Text section section start
Open two-whealed mail coaches operated on Copenhagen-Hamburg from the 1780s. A yellow, egg-shaped mail coach operated between the Royal Mail Building and Hamburg from 1815. until 1865.

By the turn of the 20th century, the building had fallen into a state of disrepair and the location in the middle of the Old Town had also become still more inconvenient. For these reasons, it was decided to build a new a new headquarters next to the new Central Railway Station. The Copenhagen Central Mail Building was inaugurated in 1912. The building on Købmagergade continued to house a local post office for the city centre. A mail and telecommunications museum opened on the two upper floors of the complex in 1907.

In 2008, it was first announced that Post Danmark considered a sale of the building. PFA Pension acquired it in December 2014.

==Architecture==
The oldest part of the building is designed in the Baroque style. The façade on Kønmagergade is seven bays wide with a 1-bay central projection topped by a small triangular pediment with Christian IX's monogram. The windows were originally sash windows, unusual in Denmark but also used on other buildings by Lange.
Text section section end
▸ **Questions**
1/ In the passage on the Købmagergade mail building, what year was the Copenhagen Central Mail Building inaugurated?
2/ Could you retype the stretch of the passage on the Købmagergade mail building from "In 2008, it" through "buildings by Lange.", character for character?
Entries provided section start
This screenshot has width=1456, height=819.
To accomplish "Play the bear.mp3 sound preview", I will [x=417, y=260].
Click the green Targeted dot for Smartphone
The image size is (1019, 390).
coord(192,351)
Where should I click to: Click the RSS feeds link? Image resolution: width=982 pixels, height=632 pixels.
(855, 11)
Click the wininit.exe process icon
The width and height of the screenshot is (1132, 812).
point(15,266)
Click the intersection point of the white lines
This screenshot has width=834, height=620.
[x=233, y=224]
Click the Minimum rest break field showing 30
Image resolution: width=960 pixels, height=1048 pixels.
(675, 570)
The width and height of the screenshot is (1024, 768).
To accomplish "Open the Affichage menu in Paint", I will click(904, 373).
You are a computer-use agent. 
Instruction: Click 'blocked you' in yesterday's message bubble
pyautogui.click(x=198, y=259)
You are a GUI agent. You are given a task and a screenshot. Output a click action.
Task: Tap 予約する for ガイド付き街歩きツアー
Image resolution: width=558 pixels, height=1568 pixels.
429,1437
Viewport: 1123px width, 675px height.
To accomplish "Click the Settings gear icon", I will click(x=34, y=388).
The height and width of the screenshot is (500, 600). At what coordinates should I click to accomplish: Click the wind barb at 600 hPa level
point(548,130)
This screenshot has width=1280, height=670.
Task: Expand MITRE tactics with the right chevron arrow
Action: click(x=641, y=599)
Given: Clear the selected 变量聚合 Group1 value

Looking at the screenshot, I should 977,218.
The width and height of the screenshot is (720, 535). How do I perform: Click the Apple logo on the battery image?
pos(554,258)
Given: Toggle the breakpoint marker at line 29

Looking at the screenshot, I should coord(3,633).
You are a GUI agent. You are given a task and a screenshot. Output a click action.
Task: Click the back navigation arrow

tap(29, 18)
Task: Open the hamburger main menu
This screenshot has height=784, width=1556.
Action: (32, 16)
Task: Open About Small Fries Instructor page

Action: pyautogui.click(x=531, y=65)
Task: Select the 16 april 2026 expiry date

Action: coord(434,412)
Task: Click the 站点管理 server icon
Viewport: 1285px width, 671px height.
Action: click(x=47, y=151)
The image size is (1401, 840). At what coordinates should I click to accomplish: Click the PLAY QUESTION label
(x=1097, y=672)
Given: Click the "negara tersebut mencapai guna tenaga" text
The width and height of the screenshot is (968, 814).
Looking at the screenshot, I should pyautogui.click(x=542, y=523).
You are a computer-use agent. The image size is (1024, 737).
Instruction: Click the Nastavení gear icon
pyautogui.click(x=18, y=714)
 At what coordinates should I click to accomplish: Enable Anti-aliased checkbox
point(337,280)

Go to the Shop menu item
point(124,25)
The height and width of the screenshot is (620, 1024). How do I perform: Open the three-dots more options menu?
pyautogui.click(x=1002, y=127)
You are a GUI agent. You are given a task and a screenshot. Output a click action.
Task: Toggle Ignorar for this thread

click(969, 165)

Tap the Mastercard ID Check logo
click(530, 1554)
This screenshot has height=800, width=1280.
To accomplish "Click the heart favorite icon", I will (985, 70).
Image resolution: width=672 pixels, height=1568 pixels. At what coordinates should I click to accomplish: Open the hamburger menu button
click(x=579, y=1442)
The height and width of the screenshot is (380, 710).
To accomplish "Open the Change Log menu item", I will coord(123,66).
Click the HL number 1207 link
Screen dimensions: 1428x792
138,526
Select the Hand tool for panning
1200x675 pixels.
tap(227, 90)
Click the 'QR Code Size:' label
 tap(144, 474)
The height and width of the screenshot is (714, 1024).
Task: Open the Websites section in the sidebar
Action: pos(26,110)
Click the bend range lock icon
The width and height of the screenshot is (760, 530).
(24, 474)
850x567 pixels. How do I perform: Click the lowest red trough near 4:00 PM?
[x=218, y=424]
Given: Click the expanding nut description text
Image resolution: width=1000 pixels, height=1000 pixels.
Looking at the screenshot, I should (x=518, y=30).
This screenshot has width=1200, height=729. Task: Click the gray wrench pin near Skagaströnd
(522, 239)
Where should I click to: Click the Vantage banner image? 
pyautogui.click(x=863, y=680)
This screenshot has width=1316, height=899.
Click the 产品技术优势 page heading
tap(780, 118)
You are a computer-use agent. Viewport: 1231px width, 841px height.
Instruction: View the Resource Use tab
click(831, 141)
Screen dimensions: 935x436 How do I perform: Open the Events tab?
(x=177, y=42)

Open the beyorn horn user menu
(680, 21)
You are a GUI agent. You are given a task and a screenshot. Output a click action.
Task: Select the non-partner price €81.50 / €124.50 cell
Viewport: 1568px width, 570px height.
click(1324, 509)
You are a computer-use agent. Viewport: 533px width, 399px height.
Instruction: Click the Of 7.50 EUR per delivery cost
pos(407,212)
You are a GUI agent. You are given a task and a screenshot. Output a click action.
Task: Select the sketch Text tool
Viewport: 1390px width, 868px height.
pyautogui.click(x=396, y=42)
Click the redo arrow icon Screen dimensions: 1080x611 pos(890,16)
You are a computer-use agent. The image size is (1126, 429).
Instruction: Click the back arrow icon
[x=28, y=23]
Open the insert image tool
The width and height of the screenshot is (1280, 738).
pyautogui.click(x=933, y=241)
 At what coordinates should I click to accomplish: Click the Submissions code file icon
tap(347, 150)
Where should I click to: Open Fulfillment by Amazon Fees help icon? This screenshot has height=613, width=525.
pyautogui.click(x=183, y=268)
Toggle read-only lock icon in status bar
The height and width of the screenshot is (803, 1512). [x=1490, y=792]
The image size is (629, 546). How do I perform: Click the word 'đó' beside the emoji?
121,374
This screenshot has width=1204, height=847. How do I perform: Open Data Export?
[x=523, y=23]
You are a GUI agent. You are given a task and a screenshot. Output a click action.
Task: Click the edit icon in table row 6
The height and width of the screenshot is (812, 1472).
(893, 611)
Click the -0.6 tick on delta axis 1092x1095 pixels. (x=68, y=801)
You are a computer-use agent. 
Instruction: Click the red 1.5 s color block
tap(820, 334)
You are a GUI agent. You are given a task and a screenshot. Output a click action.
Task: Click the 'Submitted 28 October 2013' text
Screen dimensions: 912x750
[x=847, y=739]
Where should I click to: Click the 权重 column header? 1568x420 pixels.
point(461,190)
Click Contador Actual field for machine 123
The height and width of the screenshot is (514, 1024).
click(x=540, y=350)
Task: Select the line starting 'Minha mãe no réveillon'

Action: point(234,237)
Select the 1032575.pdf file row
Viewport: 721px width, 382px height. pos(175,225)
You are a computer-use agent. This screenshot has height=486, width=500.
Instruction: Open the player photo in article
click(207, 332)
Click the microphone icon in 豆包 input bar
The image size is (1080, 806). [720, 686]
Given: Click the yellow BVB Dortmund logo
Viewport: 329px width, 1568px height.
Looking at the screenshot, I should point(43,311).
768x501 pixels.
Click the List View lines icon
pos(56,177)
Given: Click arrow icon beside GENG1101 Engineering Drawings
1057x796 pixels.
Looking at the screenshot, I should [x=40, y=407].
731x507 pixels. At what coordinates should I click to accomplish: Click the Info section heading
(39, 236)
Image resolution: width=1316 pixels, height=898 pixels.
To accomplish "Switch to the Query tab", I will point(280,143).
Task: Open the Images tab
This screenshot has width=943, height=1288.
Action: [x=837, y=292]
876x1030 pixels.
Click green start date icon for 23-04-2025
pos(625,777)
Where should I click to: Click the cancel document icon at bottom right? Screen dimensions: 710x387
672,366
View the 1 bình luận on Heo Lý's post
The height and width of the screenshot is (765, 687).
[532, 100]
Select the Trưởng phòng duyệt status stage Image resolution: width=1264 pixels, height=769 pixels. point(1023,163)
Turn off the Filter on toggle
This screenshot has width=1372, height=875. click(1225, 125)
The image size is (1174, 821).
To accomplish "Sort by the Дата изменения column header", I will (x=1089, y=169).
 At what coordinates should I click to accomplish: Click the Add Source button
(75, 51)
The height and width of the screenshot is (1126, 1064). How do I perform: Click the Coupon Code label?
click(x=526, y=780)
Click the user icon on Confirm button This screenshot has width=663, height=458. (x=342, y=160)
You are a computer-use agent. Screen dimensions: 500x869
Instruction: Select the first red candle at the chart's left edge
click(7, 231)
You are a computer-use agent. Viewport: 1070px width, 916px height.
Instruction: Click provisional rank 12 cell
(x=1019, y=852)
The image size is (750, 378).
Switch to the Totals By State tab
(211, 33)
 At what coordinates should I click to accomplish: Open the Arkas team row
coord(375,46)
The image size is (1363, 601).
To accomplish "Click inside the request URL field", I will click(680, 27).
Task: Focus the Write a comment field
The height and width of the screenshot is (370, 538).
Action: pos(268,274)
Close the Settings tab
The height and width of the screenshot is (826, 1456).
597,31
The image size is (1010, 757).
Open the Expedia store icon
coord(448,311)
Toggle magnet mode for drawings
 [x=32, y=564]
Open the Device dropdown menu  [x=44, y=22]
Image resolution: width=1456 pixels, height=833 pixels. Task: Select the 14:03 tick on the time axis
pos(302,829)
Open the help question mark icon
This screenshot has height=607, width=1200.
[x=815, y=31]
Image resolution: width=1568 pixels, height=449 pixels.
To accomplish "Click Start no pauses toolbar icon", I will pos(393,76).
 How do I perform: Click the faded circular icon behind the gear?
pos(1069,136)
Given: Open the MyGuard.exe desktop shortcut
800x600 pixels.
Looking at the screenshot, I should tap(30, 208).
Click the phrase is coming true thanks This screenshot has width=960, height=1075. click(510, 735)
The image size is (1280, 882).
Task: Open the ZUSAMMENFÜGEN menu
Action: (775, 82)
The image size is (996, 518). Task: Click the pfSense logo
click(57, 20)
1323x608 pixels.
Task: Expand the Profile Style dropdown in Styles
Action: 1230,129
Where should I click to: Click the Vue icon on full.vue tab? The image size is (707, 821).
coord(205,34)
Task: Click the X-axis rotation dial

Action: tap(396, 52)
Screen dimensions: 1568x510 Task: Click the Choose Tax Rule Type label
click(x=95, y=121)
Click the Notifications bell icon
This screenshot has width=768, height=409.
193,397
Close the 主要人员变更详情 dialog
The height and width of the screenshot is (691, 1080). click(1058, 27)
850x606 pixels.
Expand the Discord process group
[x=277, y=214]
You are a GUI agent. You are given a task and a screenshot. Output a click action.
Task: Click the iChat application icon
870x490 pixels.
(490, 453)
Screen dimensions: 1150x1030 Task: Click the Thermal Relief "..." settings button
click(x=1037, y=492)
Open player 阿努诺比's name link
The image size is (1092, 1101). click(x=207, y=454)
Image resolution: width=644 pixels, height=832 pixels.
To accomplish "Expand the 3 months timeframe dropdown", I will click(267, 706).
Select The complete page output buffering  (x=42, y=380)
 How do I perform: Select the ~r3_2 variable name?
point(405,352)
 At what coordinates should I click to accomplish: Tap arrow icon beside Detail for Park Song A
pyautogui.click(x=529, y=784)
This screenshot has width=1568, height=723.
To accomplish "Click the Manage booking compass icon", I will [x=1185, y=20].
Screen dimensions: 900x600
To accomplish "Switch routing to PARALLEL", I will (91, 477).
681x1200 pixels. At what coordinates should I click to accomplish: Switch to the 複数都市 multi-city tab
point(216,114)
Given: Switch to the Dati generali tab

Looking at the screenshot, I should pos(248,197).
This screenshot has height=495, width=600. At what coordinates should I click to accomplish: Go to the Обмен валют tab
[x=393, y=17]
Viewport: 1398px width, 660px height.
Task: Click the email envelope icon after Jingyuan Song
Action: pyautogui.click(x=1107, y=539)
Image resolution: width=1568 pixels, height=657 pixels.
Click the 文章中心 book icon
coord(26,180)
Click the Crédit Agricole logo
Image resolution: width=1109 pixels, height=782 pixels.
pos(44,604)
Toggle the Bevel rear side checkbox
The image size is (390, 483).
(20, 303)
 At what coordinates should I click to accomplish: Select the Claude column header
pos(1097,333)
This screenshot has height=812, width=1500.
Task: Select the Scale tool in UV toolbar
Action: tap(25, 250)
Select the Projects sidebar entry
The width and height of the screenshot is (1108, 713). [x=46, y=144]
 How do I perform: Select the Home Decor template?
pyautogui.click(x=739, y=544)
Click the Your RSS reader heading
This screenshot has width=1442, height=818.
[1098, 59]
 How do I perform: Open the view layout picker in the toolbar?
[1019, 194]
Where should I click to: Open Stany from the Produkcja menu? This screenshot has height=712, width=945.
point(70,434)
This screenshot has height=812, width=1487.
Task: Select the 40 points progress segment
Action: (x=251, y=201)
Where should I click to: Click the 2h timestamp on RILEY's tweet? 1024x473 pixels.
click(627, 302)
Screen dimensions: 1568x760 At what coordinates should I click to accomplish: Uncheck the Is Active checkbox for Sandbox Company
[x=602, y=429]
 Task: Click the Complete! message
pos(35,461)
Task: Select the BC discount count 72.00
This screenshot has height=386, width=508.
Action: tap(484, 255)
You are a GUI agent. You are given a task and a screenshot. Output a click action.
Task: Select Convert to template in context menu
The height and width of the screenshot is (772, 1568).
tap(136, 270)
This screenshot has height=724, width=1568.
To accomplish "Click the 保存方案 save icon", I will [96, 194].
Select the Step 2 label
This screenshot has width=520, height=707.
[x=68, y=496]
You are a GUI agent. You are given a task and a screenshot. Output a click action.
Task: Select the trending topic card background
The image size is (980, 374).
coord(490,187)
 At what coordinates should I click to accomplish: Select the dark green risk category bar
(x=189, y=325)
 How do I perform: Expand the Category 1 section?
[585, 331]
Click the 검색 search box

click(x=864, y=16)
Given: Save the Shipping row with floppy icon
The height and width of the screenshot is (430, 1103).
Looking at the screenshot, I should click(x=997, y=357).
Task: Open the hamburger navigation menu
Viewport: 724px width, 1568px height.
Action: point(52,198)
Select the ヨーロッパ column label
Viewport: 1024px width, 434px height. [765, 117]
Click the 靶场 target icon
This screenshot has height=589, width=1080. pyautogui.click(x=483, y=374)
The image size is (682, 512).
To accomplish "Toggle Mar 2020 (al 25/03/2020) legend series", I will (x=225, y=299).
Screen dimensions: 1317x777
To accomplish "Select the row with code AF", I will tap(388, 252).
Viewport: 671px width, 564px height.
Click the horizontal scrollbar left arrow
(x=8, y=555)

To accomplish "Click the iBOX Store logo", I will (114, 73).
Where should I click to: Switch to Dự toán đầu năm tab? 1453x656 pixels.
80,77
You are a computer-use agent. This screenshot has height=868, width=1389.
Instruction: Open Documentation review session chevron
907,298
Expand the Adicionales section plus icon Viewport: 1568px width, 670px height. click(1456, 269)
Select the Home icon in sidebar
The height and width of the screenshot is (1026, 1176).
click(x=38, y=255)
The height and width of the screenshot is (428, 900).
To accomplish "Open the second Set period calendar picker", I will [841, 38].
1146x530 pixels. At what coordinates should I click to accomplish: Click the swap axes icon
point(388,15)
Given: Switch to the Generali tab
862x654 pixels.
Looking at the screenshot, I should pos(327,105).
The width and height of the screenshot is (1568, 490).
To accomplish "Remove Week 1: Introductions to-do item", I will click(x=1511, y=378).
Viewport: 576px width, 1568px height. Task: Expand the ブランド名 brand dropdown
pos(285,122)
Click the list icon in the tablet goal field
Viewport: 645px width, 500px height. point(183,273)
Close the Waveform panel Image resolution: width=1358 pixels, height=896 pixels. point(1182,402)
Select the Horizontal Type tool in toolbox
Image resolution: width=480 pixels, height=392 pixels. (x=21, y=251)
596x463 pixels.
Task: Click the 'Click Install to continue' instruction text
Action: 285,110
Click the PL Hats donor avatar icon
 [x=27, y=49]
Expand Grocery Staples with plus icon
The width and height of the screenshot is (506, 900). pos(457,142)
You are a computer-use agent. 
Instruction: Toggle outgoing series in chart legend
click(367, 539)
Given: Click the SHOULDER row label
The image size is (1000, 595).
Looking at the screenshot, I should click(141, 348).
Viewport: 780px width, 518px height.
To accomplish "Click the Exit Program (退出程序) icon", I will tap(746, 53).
Entries provided section end
▸ **Task-by-task results**
1/ 1912

2/
In 2008, it was first announced that Post Danmark considered a sale of the building. PFA Pension acquired it in December 2014.

==Architecture==
The oldest part of the building is designed in the Baroque style. The façade on Kønmagergade is seven bays wide with a 1-bay central projection topped by a small triangular pediment with Christian IX's monogram. The windows were originally sash windows, unusual in Denmark but also used on other buildings by Lange.